By Thom Dennis, CEO at Serenity In Leadership and Jane Hatton, CEO of Evenbreak.
1. Change the narrative. Most people perceive disability as a ‘tragedy’ and that we should feel sorry for someone who is disabled. Disabled people are not objects of pity, frightening and helpless, but potentially resourceful and skilled people who have different challenges to other people.
2. Educate, educate, educate. Most misconceptions are built on myths and inaccurate presuppositions and lack of experience or willing. Replace myths with the facts and encourage warm inquisition.
3. Open communication. Disabled people are often happy to be asked questions and are appreciative of others taking an interest in their story. Likewise, if you want to help a disabled person, ask them what they need. Make it ordinary conversation. Replace fear with curiosity and understanding until there is no need for further questions and the disability just isn’t ‘a thing’ anymore.
4. Be inclusive. Not having disabled people as part of a diverse workforce means there is a strong danger of lack of innovation and creativity. Instead the group may develop the same mindset and goals, and simply agree with each other, rather than stretch the possibilities in thinking. Break down the barriers.
5. Remove the fear and stigma. We are all different and difference is to be celebrated. That makes us interesting. See the fear, feel the fear, and work through it instead of projecting it onto someone else.

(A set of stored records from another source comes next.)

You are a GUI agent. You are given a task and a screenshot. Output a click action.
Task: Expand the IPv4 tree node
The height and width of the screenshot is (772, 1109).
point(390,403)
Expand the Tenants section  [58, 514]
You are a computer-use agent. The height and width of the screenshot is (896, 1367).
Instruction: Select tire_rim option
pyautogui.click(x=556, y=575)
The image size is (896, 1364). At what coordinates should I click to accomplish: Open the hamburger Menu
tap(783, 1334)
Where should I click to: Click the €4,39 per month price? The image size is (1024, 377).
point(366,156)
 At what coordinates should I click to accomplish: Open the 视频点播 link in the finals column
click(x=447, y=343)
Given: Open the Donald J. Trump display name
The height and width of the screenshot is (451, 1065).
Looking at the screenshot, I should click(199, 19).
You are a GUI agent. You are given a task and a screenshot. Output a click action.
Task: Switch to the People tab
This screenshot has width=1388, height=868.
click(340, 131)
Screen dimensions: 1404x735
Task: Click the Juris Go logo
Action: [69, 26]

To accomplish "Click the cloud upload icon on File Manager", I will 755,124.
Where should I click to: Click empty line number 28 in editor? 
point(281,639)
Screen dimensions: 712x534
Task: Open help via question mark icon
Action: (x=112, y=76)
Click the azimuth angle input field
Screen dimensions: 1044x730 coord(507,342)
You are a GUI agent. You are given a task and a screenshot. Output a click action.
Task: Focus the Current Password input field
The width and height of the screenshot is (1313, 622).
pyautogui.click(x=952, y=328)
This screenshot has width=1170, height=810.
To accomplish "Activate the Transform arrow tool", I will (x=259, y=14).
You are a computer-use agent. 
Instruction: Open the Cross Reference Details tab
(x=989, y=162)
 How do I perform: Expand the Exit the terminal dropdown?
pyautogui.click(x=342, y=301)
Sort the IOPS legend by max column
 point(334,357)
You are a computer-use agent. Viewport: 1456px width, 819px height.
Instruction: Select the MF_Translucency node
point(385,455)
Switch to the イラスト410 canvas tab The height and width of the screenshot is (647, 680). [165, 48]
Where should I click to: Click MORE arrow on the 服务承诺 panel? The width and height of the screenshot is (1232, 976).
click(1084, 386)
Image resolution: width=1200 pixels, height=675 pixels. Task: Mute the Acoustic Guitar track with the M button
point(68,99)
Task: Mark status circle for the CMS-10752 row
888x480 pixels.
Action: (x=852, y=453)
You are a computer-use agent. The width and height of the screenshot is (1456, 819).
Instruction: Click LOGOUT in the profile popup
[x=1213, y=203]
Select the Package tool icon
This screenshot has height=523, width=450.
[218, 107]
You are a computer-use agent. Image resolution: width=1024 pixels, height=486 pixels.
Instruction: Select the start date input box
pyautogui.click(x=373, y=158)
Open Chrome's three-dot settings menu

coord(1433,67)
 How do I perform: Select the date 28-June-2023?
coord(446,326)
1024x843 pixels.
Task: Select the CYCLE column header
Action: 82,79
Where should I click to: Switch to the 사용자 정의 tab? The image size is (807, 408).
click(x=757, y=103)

6. Avoid tokenism at all costs. Disabled people don’t need charity and they certainly don’t want to be the token disabled person in the workplace when they are as talented as the next person.
7. Designing inclusion from the beginning is easier than retro fitting it. Don’t allow disability to be something you have ticked a box for. Design for inclusion from the outset.
8. Collaborate with disabled people. Invest in their good advice for meaningful input and to avoid tokenism. Don’t second guess what disabled people need. Disabled people are crucial in educating about disability – ask them.
9. Leaders must model positive behaviour. People emulate the behaviours of those they admire so leaders need to model by encouraging open, inclusive and curious behaviour. This makes them an ally and a part of the legacy of enabling, not disabling.
10. Recognise disabled candidates are premium candidates because they are often extremely resilient, good communicators, loyal to a business that treats them well and excellent problem solvers. They’ve had plenty of practice!
11. Stop disabled people from limiting their own expectations. Giving equal opportunities to disabled individuals will directly lead to greater quality of life and control over their own lives. Offer opportunities to reach for the sky.
12. Just care a little more about people. Put yourself in someone else’s shoes for a moment and consider how you would you feel if people were clearly embarrassed or awkward around you, if you were segregated and isolated, or if society told you it would be better if you were someone else. Being aware of how we are behaving and how it can make others feel can have a monumental impact on each other’s self-esteem and confidence. It’s time to take the fear out of disability.